W poniedziałek na zawodników ścigających się w Rajdzie Maroka czekało ponad 400 kilometrów jazdy, z czego odcinek specjalny miał długość 180 kilometrów. Załogi rywalizowały na południe od bazy rajdu, niedaleko granicy z Algierią. Początkowy etap odcinka specjalnego prowadził po kamienistych drogach, natomiast później nie brakowało też piachu oraz wydm.
Rywalizacja motocyklistów zakończyła się tragicznie dla Frederica Baudry'ego, dla którego był to drugi udział w wyścigu. Zawodnik upadł na wydmach na 97. kilometrze odcinka specjalnego.
"Podczas poniedziałkowego etapu Rajdu Maroka, pętli wokół Zagory, motocyklista Frederic Baudry, rozbił się na wydmach. Szybko zajęli się nim lekarze jednego z helikopterów medycznych, którzy przetransportowali go do szpitala" - przekazano w komunikacie.

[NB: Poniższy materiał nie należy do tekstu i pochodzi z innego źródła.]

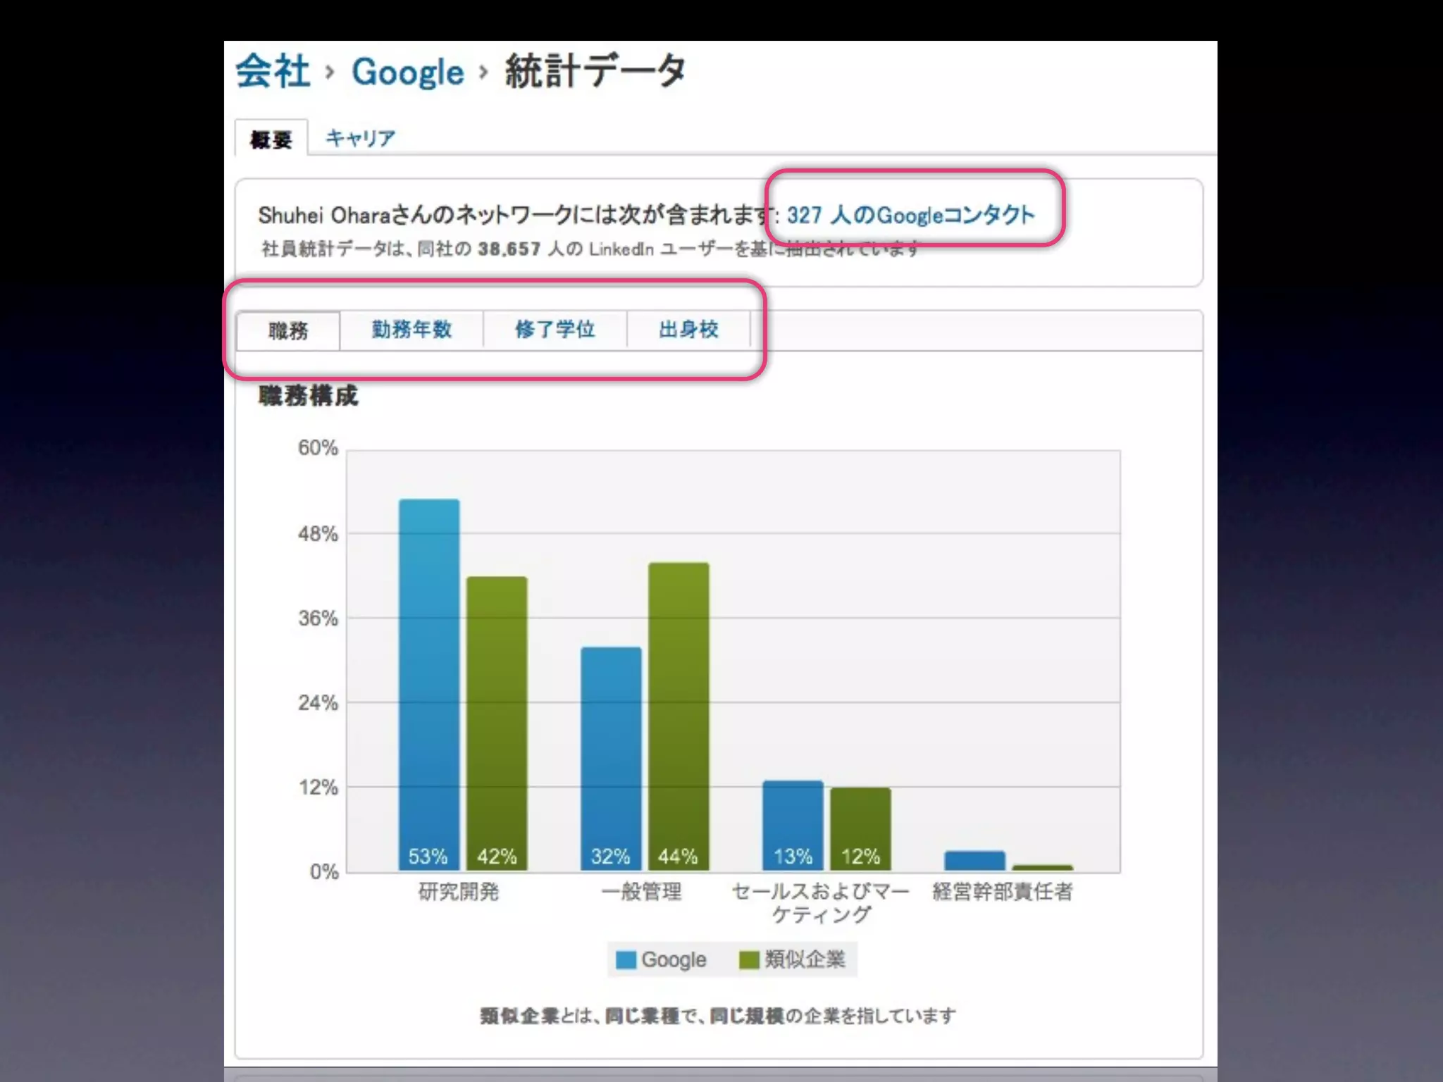Viewport: 1443px width, 1082px height.
Task: Click the green 類似企業 legend swatch
Action: (748, 959)
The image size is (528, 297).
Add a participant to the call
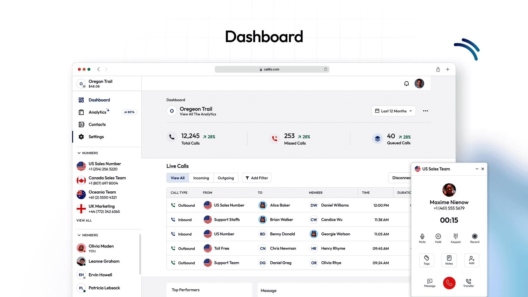click(471, 260)
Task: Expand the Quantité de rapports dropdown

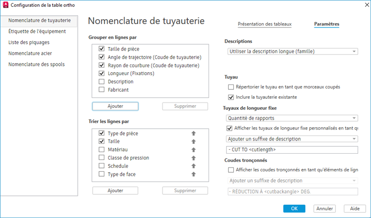Action: click(x=292, y=118)
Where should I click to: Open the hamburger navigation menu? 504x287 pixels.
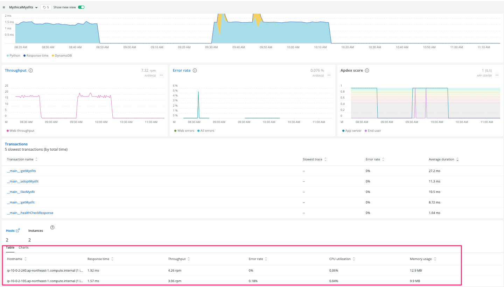[4, 7]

"Lekarzom nie udało się uratować jego życia. Baudry zmarł o godzinie 16:45. Składamy najszczersze kondolencje rodzinie i przyjaciołom" - dodano.
Dodajmy, że w rajdzie udział biorą polscy kierowcy. Najlepszym wynikiem w klasie Challenger (auta T3) popisali się Michał Goczał i Diego Ortega Gil. Zaledwie 8 sekund stracili do nich Marek Goczał i Maciej Marton. Pierwszy etap Rajdu Maroka zakończył się więc dubletem dla zespołu Energylandia Taurus Factory Team.
Nieco więcej przez problemy nawigacyjne stracili Eryk Goczał i Alex Haro. Polsko-hiszpański duet został sklasyfikowany na szóstym miejscu.